NEVER leaves any personal information on an answering machine or asks taxpayers to leave a message with their personal information on an answering machine.

In addition, they say that, when in doubt, ask yourself the following:

  • Am I expecting additional money from the CRA?
  • Does this sound too good to be true?
  • Is the requester asking for information I would not include with my tax return?
  • Is the requester asking for information I know the CRA already has on file for me?
  • How did the requester get my email address or telephone number?
  • Am I confident I know who is asking for the information?
  • Is there a reason that the CRA may be calling or emailing? Do I have a tax balance outstanding?

As always, if someone approaches you for anything, view it with the highest suspicion. “Psst, buddy, want to buy a watch?” “Could you donate to the Heart and Lung foundation?” “Your computer is acting up, give us your credit card info and we’ll fix it for you.” “I am a Nigerian Prince…” If what they say does seem valid (say, someone asks for a donation for a worthy cause), then you need to find the official channel and contact them back.

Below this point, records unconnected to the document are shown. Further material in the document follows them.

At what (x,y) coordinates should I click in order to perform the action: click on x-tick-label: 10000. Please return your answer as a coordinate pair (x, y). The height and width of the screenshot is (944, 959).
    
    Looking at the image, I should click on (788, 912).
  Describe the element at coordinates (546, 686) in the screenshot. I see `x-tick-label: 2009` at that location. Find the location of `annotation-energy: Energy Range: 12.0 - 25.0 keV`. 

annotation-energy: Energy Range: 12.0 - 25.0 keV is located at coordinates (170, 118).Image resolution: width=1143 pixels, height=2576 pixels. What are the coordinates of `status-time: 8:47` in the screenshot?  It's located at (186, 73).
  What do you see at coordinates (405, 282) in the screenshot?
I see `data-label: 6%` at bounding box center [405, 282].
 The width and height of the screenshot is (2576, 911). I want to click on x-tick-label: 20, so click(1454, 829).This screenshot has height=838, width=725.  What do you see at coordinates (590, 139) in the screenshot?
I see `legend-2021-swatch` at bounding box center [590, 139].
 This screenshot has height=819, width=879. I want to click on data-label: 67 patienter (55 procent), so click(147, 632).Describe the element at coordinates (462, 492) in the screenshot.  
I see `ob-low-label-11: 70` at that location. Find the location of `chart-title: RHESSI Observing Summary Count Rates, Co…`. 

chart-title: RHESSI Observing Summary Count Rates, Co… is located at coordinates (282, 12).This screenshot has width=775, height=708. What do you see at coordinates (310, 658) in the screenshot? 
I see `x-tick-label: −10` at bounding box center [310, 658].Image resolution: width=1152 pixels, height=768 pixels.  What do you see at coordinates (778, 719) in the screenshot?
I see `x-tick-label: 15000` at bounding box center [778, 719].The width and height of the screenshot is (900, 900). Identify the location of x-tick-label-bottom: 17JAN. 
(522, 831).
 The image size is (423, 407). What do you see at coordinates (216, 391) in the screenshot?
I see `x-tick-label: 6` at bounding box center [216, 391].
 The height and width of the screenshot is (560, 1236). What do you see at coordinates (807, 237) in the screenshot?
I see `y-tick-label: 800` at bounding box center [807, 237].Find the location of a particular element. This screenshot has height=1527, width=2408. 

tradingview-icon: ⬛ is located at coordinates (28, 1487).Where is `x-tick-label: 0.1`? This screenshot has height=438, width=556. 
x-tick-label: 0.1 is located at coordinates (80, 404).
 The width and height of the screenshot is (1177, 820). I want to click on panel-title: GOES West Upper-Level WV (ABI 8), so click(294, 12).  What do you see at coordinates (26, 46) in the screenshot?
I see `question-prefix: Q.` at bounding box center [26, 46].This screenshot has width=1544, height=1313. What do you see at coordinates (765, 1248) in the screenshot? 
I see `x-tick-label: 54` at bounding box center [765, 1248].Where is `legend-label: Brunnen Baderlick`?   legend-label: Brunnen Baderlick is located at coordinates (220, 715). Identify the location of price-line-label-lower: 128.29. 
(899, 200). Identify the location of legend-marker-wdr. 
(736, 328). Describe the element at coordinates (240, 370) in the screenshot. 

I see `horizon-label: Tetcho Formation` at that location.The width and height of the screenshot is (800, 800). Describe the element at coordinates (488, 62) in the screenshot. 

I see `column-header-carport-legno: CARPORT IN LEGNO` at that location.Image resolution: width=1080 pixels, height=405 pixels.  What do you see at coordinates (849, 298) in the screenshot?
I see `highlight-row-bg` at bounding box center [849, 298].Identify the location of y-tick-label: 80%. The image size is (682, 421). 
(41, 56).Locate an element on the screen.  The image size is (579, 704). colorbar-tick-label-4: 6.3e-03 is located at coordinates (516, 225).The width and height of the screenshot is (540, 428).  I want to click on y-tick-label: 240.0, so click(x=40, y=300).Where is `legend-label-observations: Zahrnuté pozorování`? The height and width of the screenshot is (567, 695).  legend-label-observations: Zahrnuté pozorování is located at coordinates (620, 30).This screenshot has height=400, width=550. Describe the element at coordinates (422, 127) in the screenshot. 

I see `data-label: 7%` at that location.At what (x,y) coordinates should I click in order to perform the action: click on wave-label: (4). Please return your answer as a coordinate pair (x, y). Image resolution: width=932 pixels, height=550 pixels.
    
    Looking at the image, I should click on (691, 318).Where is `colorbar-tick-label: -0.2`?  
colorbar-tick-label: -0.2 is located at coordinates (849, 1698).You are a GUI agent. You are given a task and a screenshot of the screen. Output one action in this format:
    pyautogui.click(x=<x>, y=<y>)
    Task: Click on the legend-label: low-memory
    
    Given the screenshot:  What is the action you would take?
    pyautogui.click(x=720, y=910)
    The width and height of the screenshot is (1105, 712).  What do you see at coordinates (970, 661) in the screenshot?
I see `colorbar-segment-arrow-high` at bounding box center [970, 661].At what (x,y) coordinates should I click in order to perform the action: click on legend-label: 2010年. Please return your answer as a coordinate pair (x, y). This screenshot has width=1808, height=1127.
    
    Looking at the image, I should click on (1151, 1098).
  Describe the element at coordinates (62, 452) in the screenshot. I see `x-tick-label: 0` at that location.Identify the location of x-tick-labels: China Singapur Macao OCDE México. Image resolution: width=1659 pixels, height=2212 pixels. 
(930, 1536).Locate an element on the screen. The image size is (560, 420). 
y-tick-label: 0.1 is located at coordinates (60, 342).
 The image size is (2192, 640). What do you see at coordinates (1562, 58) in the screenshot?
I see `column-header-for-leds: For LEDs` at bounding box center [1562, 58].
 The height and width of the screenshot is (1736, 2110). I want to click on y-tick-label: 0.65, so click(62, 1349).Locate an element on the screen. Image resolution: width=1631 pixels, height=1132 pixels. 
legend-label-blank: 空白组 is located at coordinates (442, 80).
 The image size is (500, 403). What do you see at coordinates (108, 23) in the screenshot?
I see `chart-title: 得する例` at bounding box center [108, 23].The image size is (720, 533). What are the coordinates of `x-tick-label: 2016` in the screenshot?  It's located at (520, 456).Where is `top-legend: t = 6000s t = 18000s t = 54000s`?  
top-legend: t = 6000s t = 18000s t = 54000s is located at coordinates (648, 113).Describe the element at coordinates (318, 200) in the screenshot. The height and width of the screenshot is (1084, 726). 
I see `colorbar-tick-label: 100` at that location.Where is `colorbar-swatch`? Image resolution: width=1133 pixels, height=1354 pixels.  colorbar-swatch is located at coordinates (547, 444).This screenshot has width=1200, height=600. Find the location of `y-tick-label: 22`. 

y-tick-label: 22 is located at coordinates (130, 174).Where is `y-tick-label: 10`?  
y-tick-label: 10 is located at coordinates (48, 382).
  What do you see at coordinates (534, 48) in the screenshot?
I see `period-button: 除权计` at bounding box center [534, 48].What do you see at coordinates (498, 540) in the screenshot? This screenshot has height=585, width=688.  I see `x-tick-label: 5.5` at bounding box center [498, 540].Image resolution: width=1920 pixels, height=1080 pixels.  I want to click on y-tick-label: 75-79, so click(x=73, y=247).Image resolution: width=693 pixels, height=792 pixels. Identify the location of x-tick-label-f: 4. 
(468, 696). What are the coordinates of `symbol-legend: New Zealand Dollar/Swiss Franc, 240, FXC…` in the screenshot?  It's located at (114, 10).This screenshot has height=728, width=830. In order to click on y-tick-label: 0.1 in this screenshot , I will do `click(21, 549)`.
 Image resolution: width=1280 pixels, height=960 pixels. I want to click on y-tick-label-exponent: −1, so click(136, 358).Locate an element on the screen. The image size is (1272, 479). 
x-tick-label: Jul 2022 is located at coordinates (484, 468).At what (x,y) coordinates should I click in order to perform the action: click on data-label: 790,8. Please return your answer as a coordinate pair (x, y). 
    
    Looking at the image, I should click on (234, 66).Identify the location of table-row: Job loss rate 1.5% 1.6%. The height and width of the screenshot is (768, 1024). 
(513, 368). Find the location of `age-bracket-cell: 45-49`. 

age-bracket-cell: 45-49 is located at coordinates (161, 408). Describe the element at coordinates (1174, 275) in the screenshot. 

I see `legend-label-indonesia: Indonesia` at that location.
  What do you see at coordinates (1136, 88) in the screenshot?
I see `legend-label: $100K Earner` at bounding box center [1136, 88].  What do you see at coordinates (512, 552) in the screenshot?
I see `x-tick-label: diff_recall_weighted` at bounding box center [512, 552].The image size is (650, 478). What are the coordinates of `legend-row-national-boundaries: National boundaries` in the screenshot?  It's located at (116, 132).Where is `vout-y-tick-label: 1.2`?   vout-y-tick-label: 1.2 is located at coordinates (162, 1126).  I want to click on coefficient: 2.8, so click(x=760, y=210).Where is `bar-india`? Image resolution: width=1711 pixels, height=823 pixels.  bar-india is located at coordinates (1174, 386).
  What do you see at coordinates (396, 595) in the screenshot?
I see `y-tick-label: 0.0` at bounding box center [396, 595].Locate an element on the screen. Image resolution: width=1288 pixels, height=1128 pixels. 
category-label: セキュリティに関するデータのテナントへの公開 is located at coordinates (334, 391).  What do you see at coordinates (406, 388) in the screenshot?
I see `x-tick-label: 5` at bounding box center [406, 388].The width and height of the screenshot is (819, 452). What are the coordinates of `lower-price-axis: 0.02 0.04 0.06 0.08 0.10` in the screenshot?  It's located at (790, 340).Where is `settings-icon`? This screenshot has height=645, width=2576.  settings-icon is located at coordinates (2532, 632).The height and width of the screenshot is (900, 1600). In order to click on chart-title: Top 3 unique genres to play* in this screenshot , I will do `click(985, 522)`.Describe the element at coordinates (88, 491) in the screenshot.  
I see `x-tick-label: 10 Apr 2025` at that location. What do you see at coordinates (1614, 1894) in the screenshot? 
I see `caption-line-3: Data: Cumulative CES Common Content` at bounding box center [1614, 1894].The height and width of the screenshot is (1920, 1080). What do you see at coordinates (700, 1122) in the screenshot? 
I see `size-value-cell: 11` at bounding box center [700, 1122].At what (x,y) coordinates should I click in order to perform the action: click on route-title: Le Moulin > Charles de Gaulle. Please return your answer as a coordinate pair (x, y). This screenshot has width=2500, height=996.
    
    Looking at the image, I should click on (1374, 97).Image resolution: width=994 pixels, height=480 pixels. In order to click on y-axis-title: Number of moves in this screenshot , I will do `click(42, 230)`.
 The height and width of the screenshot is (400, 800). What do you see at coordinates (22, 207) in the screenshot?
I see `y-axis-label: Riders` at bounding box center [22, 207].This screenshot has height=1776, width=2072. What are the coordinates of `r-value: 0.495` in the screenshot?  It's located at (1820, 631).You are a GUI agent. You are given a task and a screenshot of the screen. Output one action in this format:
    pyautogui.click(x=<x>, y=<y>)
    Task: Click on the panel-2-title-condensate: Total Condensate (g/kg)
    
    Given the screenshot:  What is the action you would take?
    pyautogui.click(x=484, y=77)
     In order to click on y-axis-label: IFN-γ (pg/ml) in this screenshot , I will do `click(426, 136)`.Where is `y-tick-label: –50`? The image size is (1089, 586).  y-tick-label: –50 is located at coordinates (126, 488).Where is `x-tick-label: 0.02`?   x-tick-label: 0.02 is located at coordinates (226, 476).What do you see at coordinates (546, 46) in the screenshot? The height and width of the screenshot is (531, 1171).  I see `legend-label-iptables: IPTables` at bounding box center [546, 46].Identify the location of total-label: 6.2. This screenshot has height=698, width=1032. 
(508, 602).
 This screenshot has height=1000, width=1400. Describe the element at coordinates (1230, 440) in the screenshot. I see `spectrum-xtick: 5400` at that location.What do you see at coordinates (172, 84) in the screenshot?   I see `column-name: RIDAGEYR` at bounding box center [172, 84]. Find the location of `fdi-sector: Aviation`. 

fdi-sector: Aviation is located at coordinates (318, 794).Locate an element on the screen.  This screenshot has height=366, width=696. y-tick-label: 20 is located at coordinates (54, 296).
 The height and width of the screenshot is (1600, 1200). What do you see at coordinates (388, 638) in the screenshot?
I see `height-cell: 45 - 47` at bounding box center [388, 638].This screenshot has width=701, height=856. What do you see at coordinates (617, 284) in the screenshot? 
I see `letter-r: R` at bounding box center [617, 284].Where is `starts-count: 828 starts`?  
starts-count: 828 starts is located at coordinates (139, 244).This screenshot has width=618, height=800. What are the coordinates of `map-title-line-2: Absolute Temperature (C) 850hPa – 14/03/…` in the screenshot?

Let’s say you get a call from the Heart and Stroke foundation. You want to contribute, but you don’t know that the person on the phone is really who they say they are. Thank them for their call, then hang up and go to the official website (, where you will find a link called DONATE on the bottom of the page, where you’ll find out how you can donate once, monthly, in honour of a loved one or in memory of someone. You’ll also find their phone number, a printable form so you can mail in a donation, and a list of HSF offices where you could donate in person.

People want to trust other people, but a modicum of caution is also needed, especially in this day and age where all the crooks, thieves, scammers and grifters from around the entire world now can contact you online or using a computer to phone program.